The Arab Spring was an epic fail; democracy, openness and good governance did not sweep the middle east or north Africa. One of the worst results was in Syria, where the protest movement became a civil war that was eventually won by the bad guys. The Assad regime, which had been merely oppressive, rose to the occasion and blossomed into something truly barbaric, even by local standards.

It was 2012. We had been at war in Afghanistan for ten years, in Iraq for nine, with no end in sight in either. President Barack Obama’s first term had been four years of each; he had seen from the outside and from the inside what it looks like when we intervene militarily in that neighborhood, and he took a pass on Syria. Sure, we could have knocked the regime over on the battlefield; then what?  It wasn’t that we had been there before; we were there, and it was an intractable mess twice over.

Although the cause was compelling and just, I was with him. We would have been fighting in or occupying three middle-eastern nations at once; at that point we could have hung our shingle out: Invasions R Us. If that’s what it actually means to be “the indispensable nation,” it was time to dispense with that role.

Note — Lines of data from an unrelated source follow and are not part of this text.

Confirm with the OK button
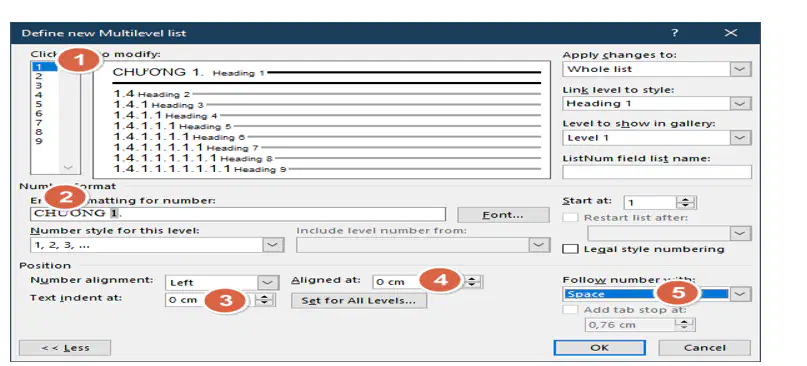The image size is (807, 366). tap(600, 347)
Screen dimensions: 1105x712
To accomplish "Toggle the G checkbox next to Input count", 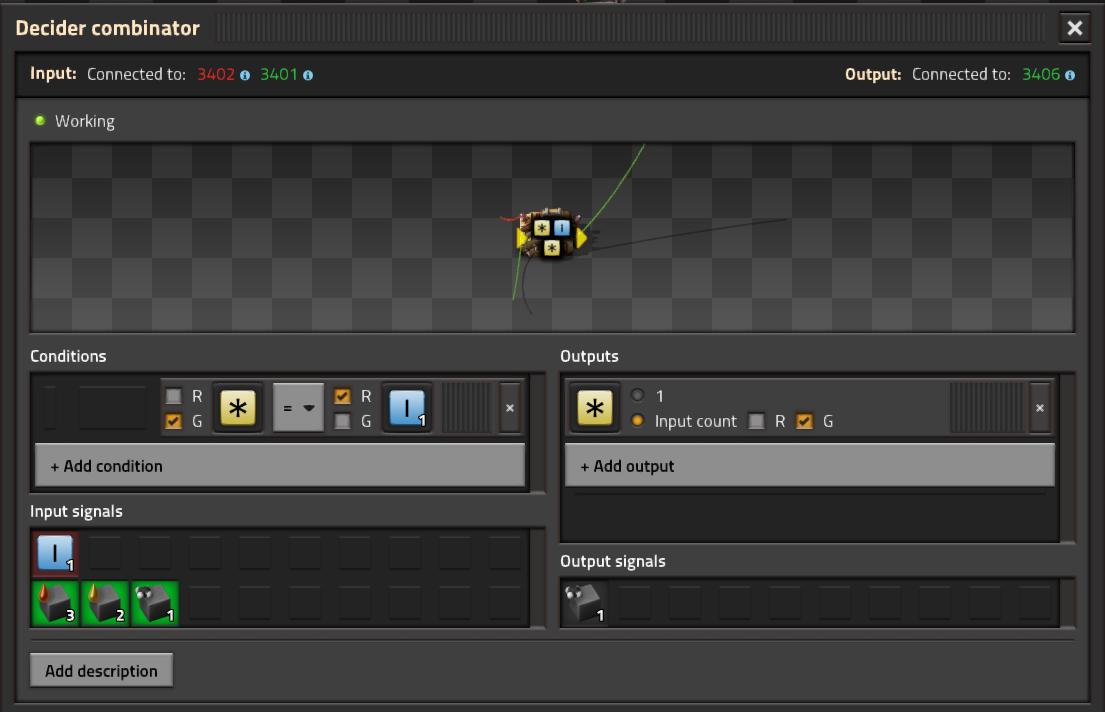I will (804, 421).
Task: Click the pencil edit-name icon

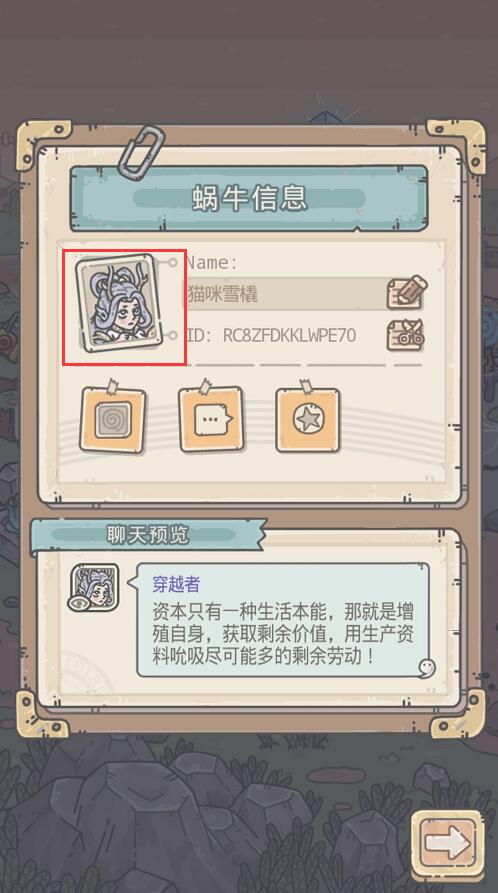Action: pyautogui.click(x=406, y=293)
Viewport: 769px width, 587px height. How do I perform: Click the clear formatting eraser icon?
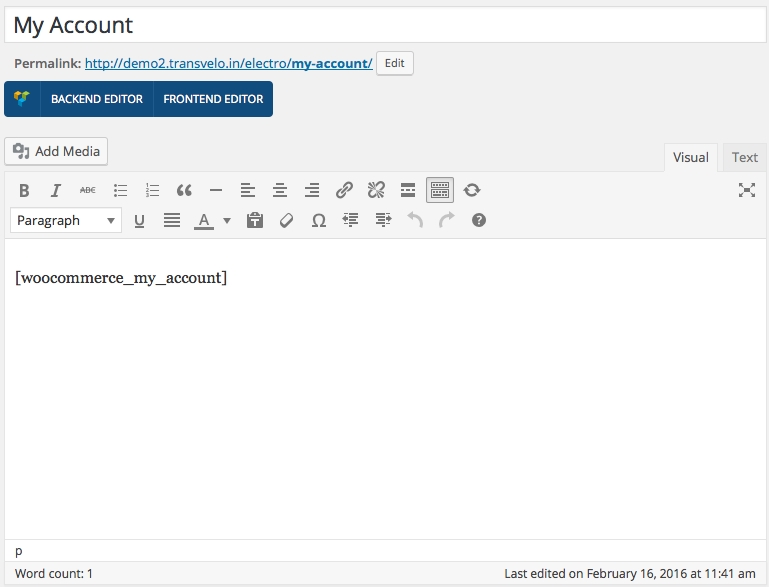(x=287, y=220)
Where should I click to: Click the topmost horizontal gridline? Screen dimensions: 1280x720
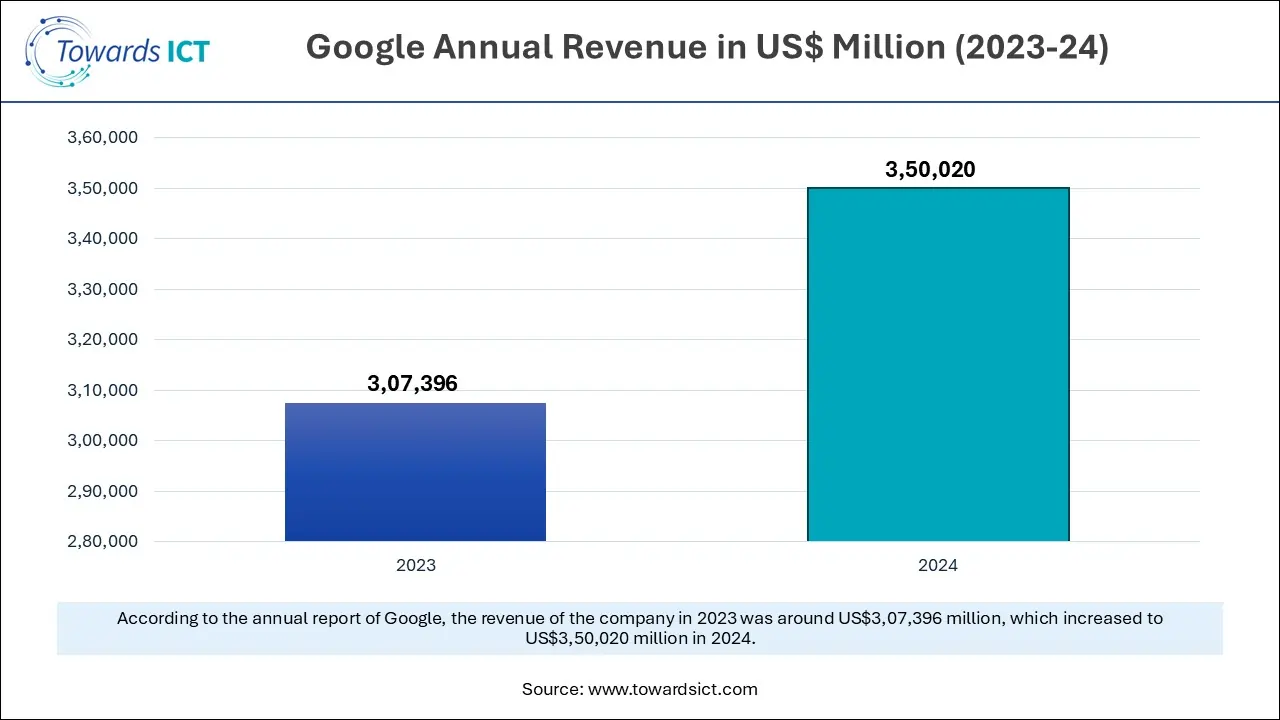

While clearly and publicly declining to intervene, Obama averred rather grandly that there was no need: the opposition would inevitably unseat the despot anyway. Guess again! Having got the all-clear from us– which in this context meant from the world– Putin intervened decisively in favor of Assad, who will probably hand the family business (Syria) off to one of his offspring when he passes away years hence, just as his daddy passed it to him.

I still don’t wish we had involved ourselves in Syria’s civil war, but there is a lesson that seems not to have been learned. All of that openness and clarity about what we’re definitely not going to do can be a gift to somebody who is ready to start bombing villages and towns for some perceived geopolitical advantage.

Biden and NATO have played the Ukraine situation as Obama played Syria (without the nonsense about how the good guys will inevitably triumph) by making it clear as can be that we won’t actually fight on Ukraine’s side, because we don’t want a war with Russia.

Unlike the countries with which we have fought wars of choice– Viet Nam, Afghanistan, Iraq, we even invaded Panama at one point– Russia has the military capacity to kill us all, so this is a very sensible approach. Also, by some accounts, Putin is getting a little strange lately. This is worrisome, to say the least. The best news I’ve heard is that he has children and grandchildren. No doubt he also has the world’s ritziest bomb shelter, but hopefully he wants his descendants to have a viable world to live in.

Even so, Putin holds all the cards now. It bothers us a lot to see cities and towns in a European ally being reduced to rubble; it will bother us more as siege warfare sets in and Ukrainians starve, freeze, die of thirst or wounds by the tens of thousands. It doesn’t bother Putin a bit; therefore, the worse it gets, the better for him.

He knows we won’t intervene in the only way that could stop him– militarily– so the only way we can get him to stop is by giving him some or all of whatever he demands. If we aren’t willing to watch the slaughter accelerate into the hundreds of thousands or further, we have to reward him for mass murder. If we’re going to stand on principle and refuse to reward him for mass murder, we’re going to have to watch the slaughter accelerate.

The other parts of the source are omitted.